„W tej właśnie chwili Jezus rozradował się w Duchu Świętym i rzekł: Wysławiam Cię, Ojcze, Panie nieba i ziemi, że zakryłeś te rzeczy przed mądrymi i roztropnymi, a objawiłeś je prostaczkom. Tak, Ojcze, gdyż takie było Twoje upodobanie. Ojciec mój przekazał Mi wszystko. Nikt też nie wie, kim jest Syn, tylko Ojciec; ani kim jest Ojciec, tylko Syn i ten, komu Syn zechce objawić. Potem zwrócił się do samych uczniów i rzekł: Szczęśliwe oczy, które widzą to, co wy widzicie. Bo powiadam wam: Wielu proroków i królów pragnęło ujrzeć to, co wy widzicie, a nie ujrzeli, i usłyszeć, co słyszycie, a nie usłyszeli” (Łk 10,21-24)
*
Mamy szczęście, że możemy spotykać Boga. Codziennie jest nieskończenie wiele okazji do tego. Najbardziej realne spotkanie – w Najświętszym Sakramencie. W każdej modlitwie. W Piśmie Świętym. W Drugim człowieku.
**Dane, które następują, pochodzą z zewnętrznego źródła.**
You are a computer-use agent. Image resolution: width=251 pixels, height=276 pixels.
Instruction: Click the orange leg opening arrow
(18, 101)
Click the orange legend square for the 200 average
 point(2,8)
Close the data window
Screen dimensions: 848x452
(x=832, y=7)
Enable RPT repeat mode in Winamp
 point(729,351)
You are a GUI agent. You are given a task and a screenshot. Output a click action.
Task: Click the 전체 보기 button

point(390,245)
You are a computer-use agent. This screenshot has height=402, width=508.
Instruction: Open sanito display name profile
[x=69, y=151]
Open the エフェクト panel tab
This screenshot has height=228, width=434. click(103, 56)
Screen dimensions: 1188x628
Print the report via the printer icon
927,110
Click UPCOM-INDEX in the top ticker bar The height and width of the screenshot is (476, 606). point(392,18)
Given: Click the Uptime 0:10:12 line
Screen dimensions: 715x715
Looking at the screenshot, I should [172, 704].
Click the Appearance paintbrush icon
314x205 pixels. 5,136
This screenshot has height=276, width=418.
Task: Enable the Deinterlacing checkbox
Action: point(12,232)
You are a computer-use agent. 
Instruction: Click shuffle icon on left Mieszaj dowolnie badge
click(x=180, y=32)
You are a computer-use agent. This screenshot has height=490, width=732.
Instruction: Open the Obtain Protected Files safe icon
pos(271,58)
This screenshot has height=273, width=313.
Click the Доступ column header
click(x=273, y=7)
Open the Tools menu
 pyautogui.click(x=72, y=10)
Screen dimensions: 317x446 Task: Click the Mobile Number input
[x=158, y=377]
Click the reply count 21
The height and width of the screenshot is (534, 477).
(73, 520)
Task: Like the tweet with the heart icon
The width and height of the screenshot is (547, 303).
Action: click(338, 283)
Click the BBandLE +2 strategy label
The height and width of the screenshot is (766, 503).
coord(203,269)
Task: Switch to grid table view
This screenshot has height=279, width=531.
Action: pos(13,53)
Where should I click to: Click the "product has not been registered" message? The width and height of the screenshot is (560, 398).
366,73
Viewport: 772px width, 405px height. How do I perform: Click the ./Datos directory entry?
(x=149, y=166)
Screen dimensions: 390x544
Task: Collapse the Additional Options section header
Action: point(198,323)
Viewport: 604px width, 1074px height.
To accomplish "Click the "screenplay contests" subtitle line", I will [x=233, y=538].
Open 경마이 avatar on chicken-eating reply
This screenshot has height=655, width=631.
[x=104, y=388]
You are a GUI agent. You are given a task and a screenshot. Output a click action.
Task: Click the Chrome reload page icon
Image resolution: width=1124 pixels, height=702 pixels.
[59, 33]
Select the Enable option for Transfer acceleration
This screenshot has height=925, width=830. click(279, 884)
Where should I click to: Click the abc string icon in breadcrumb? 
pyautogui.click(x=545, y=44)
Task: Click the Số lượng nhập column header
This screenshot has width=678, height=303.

A nawet jeśli nie mamy czasu, żeby poświęcić jakąś sensowną, dłuższą chwilę na takie spotkania, można odnajdywać Boga przychodzącego w przeciążeniu pracą, w zabieganiu, w które się wpadło, żeby jakoś związać koniec z końcem, w (nie)udanych przedsięwzięciach i projektach. A odnalazłszy, można przyjąć, nawet z czymś w rodzaju wdzięczności, a na pewno zapytać: czego ode mnie oczekuje w tej sytuacji? Co dobrego mogę zrobić tu i teraz?